Parody, Politics and the Populace in Greek Old Comedy by Donald Sells

Parody, Politics and the Populace in Greek Old Comedy by Donald Sells

Author:Donald Sells
Language: eng
Format: epub, pdf
ISBN: 9781350060531
Publisher: Bloomsbury UK
Published: 2018-11-16T16:00:00+00:00


Conclusion

Peace marks a significant development in the strategy and perspective of trugôidia since Acharnians four years earlier. The concept moves beyond Dicaeopolis’s use of tragedy for political agency and assumes a life of its own as the driving principle of Peace’s action. In Peace, parody and appropriation display comedy’s poetic potency and agency by converting failure in other genres into its own success. This is most elegantly, if grotesquely, represented by the dung-beetle of the Bellerophontes parody rather than the traditional focus of this sequence, the hero. The beetle’s amalgamation of different genres and relevant, popular content embodies the agency of trugôidia and its very biology is analogous to comedy’s creation of poetic success from other genres’ failure. Much like its rider, who makes ‘old’ things new again, the dung-beetle’s mode of life – the consumption of dung – is a metaphor for trugôidia’s appropriation of old and used-up material from its natural competitors. The beetle’s transgression of the upper air above the stage challenges tragedy’s conception of the cosmos in perhaps the most immediate expression of comedy’s aspiration to tragedy’s revered status.

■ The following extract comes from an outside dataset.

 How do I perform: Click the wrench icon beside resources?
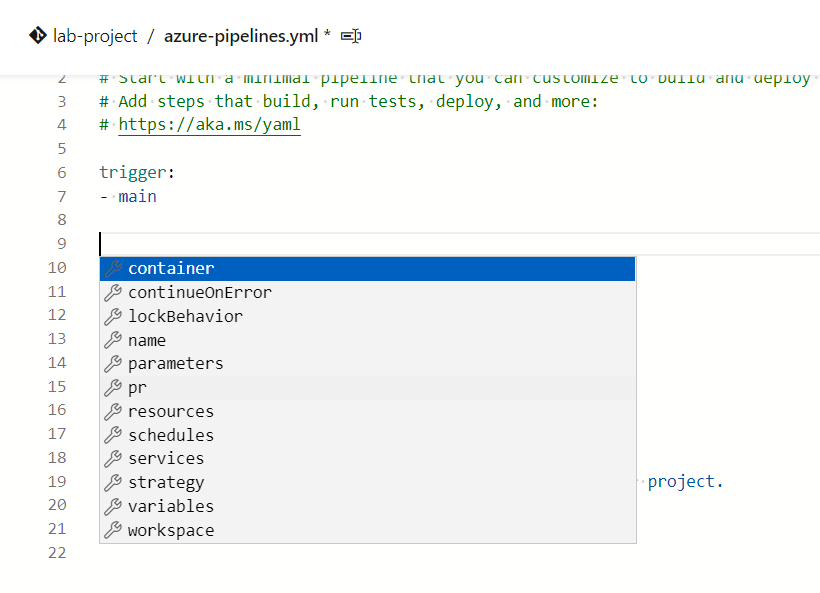(113, 411)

Insofar as it rejects tragedy’s organization of the world, Trygaeus’s use of the crane to cross the conventional boundaries of mortal travel in tragic theatre anticipates the intergeneric spirit of Peace’s second half. Moreover, the co-operative panhellenic virtues displayed in the hauling-scene, which has already been treated in Chapter 3, establish the egalitarian values of the second half’s renewal of the traditional institutions of sacrifice and marriage. Aristophanes’ focus on these institutions signifies a shift (or evolution) in his strategy of intergeneric engagement from the direct confrontation of performative rivals to indirect challenges to tragedy through a pair of its own parodies, the popular topoi of perverted sacrifice and marriage. By renewing the positive connotations of these fundamental rituals and challenging tragedy’s dominant cultural narrative of corrupted sacrifices and weddings, Aristophanes demonstrates comedy’s potential to efface tragedy’s popular representation of these practices. Trygaeus’s sacrifice and wedding are rare occasions where Old Comedy is not the genre doing the parodying but rather playing things ‘straight’ and reversing the parody of a rival text. In place of tragedy’s perverted sacrifices, the bloodless sacrifice to install Peace’s cult promotes ideas of communal solidarity and peaceful reconciliation which anthropological thought has identified as the established traditional intent of this hallowed practice. The simultaneous renewal of city and household symbolized in the comic wedding typifies comedy’s attempt to have things both ways. While a return to health for the polis in tragedy can require the destruction of an elite household, comedy’s restoration of both spheres of Greek life presents them rather as complementary. Trygaeus’s marriage, which structures the social, economic and political reorganization of post-war society’s recovery, expresses the joy, security and hope of a future world at peace. It may have captured the high hopes that Greeks placed in the Peace of Nicias as a long-term solution to the ubiquitous total war that afflicted the fifth century.109

The pervasive panhellenism of Peace’s cross-generic program, especially in the second half, is symptomatic of its historical context.